Implement Inclusiveness
Asana makes clear that regardless of age, sex, skin color, position in the company, or any other determining characteristic, “every single person at Asana deserves deep mutual respect.”
This value is of extreme importance to the company, Justin explained, and he finds it frustrating that he has to make this point at all.
“It’s not enough to just not discriminate; you have to proactively foster spaces in which people feel safe to bring their full selves to work.”
As such, they have implemented three employee resource groups: A women’s group, an LGBTQIA group, and a group for people of color.
“Asana provides budget and staffing and space, and people can come together and talk about real issues facing the world and the workplace.”
He feels this helps them to keep “Leveling up our game and being as radically inclusive as possible.”
Create Clarity
The value of clarity is “deeply infused not only into our culture but to our product,” Justin said.
Teams are more able to be effective when everyone has perfect clarity on their purpose and roles. “We want everyone in the company to deeply internalize the mission and their role in it,” he said.
Every year they look at their mission and figure out annual objectives that will enable them to make the most progress, and ask every employee to pose the question of themselves, “How does my work fit in in serving the overall mission and purpose of this organization?”
“Annual objectives are a way for the company to come together and really clarify what we’re trying to do on a year-to-year basis.”
Mandate Mindfulness
Mindfulness may be a buzz word on everyone’s lips, but it’s a key value at Asana because, Justin pointed out, being in the present moment allows them to “pause and reflect on our past.” It also allows them to “make conscious decisions about where we want to go in our future.”
One way they implement this is through a practice called Road Map Week, where, twice a year, they take a full week out of their calendar and “basically stop doing normal operations,” Justin explained. They divide into committees where each one focuses on a different part of the company, and ask a series of questions:
- What is our purpose?
- How does that fit into our strategy and mission?
- Where have we come in the last six months?
- What do we think went well?
- What went poorly?
- What could we do in the next six months?
- What are the pros and cons of those options?
If other companies think they don’t have time for this, Justin urges, “Taking the time to pause and reflect gives you the opportunity to course correct.”
He encouraged people to go back and ask:
- What is your mission?
- What are your values?
- What is your collective fantasy of your organization at its very best?

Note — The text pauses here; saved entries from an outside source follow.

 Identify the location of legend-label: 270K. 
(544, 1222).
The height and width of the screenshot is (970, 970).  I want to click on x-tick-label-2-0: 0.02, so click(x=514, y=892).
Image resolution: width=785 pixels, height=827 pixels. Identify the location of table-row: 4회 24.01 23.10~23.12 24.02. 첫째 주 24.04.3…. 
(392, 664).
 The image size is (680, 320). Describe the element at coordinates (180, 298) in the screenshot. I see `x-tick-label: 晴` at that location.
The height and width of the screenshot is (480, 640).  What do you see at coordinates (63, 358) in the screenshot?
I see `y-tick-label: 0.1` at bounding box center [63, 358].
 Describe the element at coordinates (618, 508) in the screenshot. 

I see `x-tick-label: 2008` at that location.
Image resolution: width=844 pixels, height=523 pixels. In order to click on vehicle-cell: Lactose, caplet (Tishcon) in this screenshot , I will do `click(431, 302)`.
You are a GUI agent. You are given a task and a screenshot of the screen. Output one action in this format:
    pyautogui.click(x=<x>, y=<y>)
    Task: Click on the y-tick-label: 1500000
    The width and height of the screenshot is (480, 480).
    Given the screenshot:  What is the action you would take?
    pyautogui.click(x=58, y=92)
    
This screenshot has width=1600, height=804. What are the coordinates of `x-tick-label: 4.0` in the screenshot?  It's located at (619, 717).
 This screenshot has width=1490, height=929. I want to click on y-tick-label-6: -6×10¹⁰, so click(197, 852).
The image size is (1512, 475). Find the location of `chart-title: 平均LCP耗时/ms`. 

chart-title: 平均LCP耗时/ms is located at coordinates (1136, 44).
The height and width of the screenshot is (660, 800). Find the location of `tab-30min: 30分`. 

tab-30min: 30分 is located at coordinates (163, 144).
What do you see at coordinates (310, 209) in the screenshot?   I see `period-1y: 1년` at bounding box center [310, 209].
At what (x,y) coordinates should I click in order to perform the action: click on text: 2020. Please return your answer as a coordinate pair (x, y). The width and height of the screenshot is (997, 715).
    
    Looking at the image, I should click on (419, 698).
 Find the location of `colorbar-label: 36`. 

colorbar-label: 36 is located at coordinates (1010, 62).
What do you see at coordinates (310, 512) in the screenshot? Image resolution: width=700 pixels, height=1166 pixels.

This may require facing some hard truths, Justin cautioned, “but it’s worth it because then you’ll know where to focus your implementation energy.”
However, this is not just advice to be handed down from leadership. Justin urged, “Perhaps the most important thing you can do as a leader is to start from within. Because to an amazing extent, the culture of a company reflects the inside of its leadership.”
Justin hopes to see a renaissance in the quality of company cultures. “I think culture is one of the most massively underappreciated levers you have, and a competitive advantage in building a business.”
It’s never too early or too late to think about building it. “You don’t have the time not to.”